*** Opening MATERIAL SUPPLIED ***
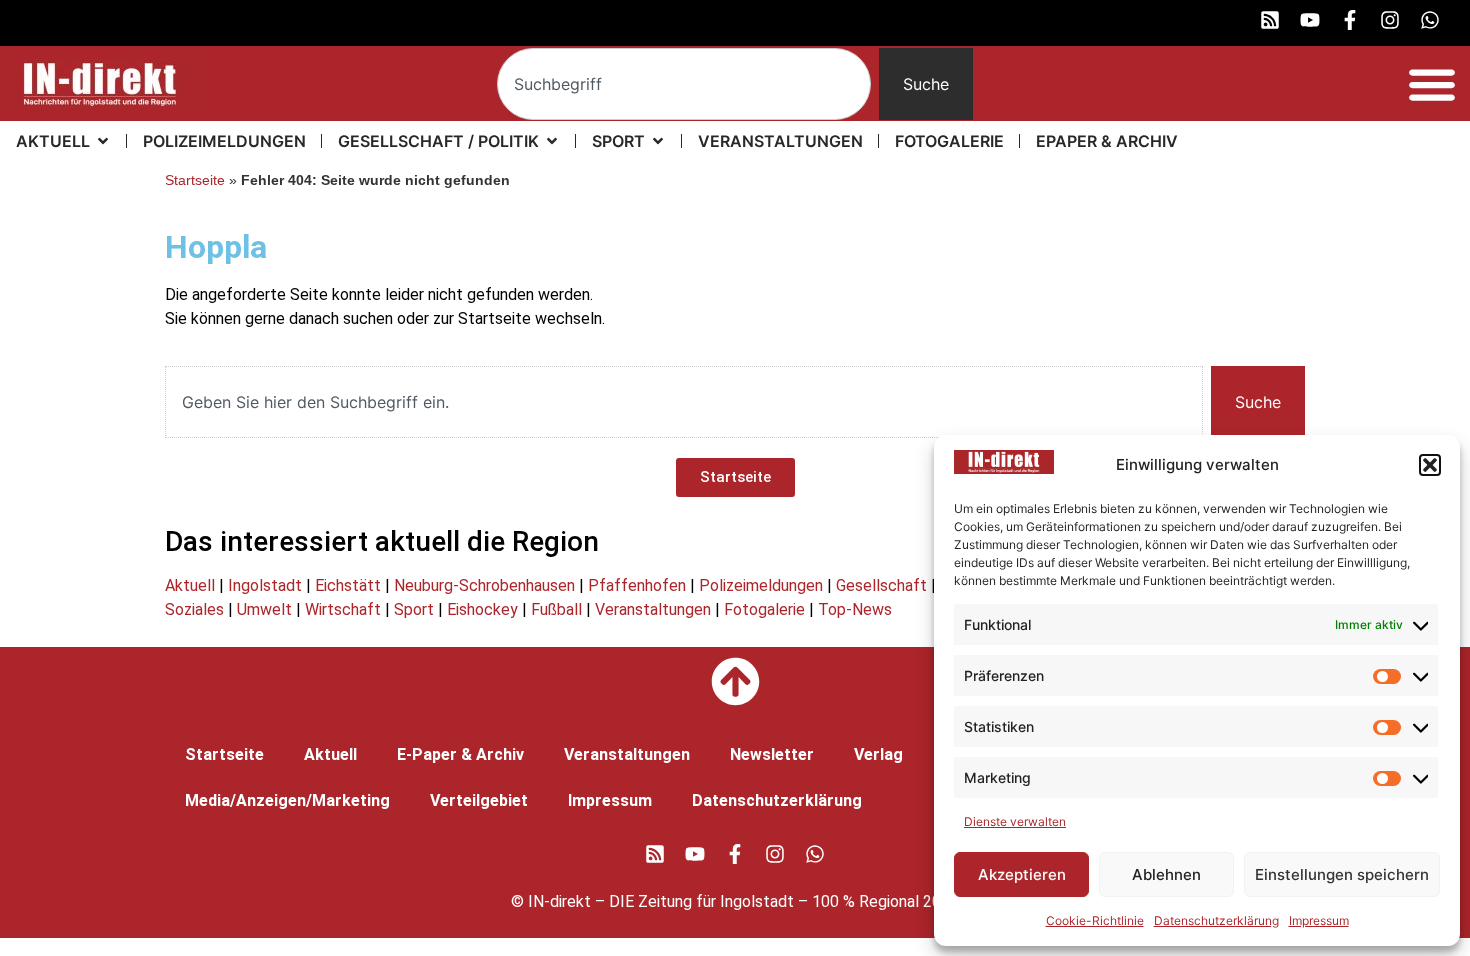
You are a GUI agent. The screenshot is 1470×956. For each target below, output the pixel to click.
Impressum (1319, 920)
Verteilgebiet (479, 800)
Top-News (855, 609)
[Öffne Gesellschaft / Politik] (552, 141)
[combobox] (684, 84)
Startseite (195, 180)
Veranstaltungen (653, 609)
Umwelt (264, 609)
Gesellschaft (881, 585)
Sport (414, 609)
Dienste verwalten (1015, 821)
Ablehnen (1166, 874)
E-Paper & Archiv (460, 754)
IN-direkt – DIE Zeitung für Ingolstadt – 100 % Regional (723, 901)
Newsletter (772, 754)
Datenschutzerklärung (1216, 920)
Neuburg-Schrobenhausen (484, 585)
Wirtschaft (343, 609)
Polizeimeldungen (761, 585)
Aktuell (190, 585)
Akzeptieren (1022, 874)
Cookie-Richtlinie (1095, 920)
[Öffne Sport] (658, 141)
*** Closing MATERIAL SUPPLIED ***
WORK ITEM
Each line above that carries the string "Gesellschaft" has to be returned.

RESPONSE TO THE EXERCISE
[Öffne Gesellschaft / Politik] (552, 141)
Gesellschaft (881, 585)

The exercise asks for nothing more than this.